SAN JOSE, Calif. (KGO) --The San Jose City Council deadlocked Tuesday night over how many marijuana dispensaries it should allow in the city. Simultaneously, pot club owners were giving it away for Election Day.
San Jose has grappled with what to do with medical marijuana for years. And once again, no decision.
The council kicked this contentious issue down the road again. Not all the council members were present so they deadlocked 5 to 5. They will be hearing the issue again next week when they hope the absent councilmember will be present. There was consensus on some of the issues. But obviously, not on all.
The council agreed on where to place the pot clubs. Mostly in industrial zones, not near schools, churches or residential neighborhoods. But they did not agree on where the marijuana that's sold could be grown.
"We're not in the agricultural business and we don't want to be," Mayor Chuck Reed said. "But we're forced to because neither the federal government nor the state government is telling us about the way to do this."
It was an anti-climactic ending for pot club supporters who began this Election Day with optimism.
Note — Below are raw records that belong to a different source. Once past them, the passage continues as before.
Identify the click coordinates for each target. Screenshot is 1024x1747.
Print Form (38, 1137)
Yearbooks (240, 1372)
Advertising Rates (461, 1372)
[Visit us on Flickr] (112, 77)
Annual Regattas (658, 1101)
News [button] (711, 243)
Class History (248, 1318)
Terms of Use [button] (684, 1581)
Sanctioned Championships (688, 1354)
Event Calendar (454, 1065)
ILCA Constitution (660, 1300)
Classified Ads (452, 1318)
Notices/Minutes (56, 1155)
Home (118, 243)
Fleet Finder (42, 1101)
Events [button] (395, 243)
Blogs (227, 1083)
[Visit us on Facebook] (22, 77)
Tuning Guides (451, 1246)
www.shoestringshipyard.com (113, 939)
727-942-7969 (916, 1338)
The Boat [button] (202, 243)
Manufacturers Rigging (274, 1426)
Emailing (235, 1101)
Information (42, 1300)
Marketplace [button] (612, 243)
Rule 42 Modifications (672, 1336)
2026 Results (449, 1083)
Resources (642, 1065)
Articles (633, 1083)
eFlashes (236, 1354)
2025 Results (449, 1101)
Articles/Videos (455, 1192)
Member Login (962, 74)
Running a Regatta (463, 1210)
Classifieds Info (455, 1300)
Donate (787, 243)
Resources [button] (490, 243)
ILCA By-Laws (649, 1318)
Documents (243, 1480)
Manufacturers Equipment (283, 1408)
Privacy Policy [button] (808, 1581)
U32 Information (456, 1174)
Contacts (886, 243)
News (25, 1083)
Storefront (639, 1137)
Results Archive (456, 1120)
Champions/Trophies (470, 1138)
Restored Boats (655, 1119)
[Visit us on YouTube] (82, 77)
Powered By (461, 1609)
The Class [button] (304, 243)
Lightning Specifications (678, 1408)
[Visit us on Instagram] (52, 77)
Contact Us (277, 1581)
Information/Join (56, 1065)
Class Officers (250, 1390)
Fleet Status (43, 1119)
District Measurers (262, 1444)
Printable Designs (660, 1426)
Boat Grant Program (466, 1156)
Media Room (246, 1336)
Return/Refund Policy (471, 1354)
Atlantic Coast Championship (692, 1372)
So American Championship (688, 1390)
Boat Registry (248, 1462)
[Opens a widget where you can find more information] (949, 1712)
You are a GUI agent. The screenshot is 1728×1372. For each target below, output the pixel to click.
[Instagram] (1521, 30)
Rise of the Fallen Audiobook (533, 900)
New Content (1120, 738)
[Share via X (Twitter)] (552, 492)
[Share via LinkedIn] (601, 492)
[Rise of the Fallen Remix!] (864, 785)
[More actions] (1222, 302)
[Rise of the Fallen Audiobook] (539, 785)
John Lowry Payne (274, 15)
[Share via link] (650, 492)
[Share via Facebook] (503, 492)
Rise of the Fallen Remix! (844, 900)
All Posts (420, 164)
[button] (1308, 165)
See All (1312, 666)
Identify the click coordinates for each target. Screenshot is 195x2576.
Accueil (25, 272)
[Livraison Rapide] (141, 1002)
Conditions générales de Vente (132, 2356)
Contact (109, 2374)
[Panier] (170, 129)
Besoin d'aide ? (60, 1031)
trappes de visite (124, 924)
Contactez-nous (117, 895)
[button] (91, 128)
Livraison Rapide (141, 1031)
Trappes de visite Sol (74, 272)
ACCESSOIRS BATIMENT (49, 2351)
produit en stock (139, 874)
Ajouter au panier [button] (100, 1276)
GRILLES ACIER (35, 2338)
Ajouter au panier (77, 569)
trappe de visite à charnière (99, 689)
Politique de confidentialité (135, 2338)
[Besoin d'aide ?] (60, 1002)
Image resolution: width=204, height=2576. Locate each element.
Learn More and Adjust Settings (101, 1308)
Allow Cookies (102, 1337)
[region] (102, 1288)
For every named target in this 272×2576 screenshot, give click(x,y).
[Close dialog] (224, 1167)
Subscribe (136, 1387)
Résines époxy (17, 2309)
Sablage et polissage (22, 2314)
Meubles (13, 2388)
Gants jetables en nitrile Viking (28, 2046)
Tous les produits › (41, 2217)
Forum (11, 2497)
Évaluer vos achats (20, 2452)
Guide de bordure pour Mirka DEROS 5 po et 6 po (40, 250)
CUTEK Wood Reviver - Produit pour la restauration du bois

Damian Gunther came to the All American Cannabis Club to get a discount on her medicinal marijuana. All she had to do was to prove she voted.
The club hopes the discount offer will encourage people who want pot dispensaries in San Jose to vote for candidates endorsed by the club.
The city council has been struggling for years to come up with laws regulating the operation and locations of the pot clubs.
All American Cannibis Club owner Dave Hodges says his club will live or die by those laws.
"If the council approves what they're currently talking about, it would be an effective ban shutting down most collectives in San Jose," he said.
But what the club is doing on Election Day, may be illegal. We asked Santa Clara County registrar Shannon Bushey about that.
"We've looked at the California election code, it doesn't seem to be in violation of that," she said. "But looking at federal code, it does appear there may be a violation."
Mayor Reed did not mince his words when he answered, "It is against the law but then we have an industry that operated in violation of federal law every minute every day."
A group called Sensible San Jose collected enough signatures to place their own referendum in the November elections -- 38,000 signatures to be exact. They say they'll turn the petitions in on Wednesday.
If there is a referendum, Mayor Reed says he'll lead the campaign against it.